Pandas version checks
-
[X] I have checked that this issue has not already been reported.
-
[X] I have confirmed this bug exists on the latest version of pandas.
-
[ ] I have confirmed this bug exists on the main branch of pandas.
Reproducible Example
from io import StringIO
import pandas as pd
bug = """13-04-2023 16.2 16.7 16.8 3.9 4.5 6:25"""
dtypes = {
'Datum': "string",
'Temp_max': 'float32',
'Temp_min': 'float32',
'Temp_gem': 'float32',
'Neerslag': 'float32',
'Wind': 'float32',
'Zonneschijn': "string",
}
data = pd.read_csv(
StringIO(bug),
names=dtypes.keys(),
decimal=".",
delimiter=r"\s+",
dtype=dtypes,
)
display(data)
Returns :
Datum Temp_max Temp_min Temp_gem Neerslag Wind Zonneschijn
0 13-04-2023 16.200001 16.700001 16.799999 3.9 4.5 6:25
Issue Description
Why is 16.2 converted to 16.200001 ? or 16.7 to 16.700001.
Confirmed to work with: - Bugs : to "float32", "Float32" - is fine for "Float64', 'float64'
Is bugged whether:
- we pass it under dtype argument to pd.read_csv
- or use pd.DataFrame.astype
Expected Behavior
No additional decimals should be added outside 00's.
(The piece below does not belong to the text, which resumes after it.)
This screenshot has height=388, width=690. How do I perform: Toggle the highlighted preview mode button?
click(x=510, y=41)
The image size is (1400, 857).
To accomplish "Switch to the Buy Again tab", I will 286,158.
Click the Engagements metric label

I noticed the same problem for other numbers in the range 16 to 17
Installed Versions
Comment From: atharvaagate
take
Comment From: ljmc-github
@MCRE-BE this looks like a generic floating point math arithmetic problem.
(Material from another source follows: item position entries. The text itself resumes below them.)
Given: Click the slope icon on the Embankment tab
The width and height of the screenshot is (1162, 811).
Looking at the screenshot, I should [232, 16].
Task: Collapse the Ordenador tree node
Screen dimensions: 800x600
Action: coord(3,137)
See https://0.30000000000000004.com/
Comment From: MCRE-BE
Hmmm indeed, never noticed it before. I don't know if the maintainers want/can fix it, but it's confusing anyway. 🫣
Comment From: rhshadrach
Agreed @ljmc-github - for numbers in [16, 32), float32 has a precision of 2^-19, which is greater than 0.000001. If you want more precision you need to use float64.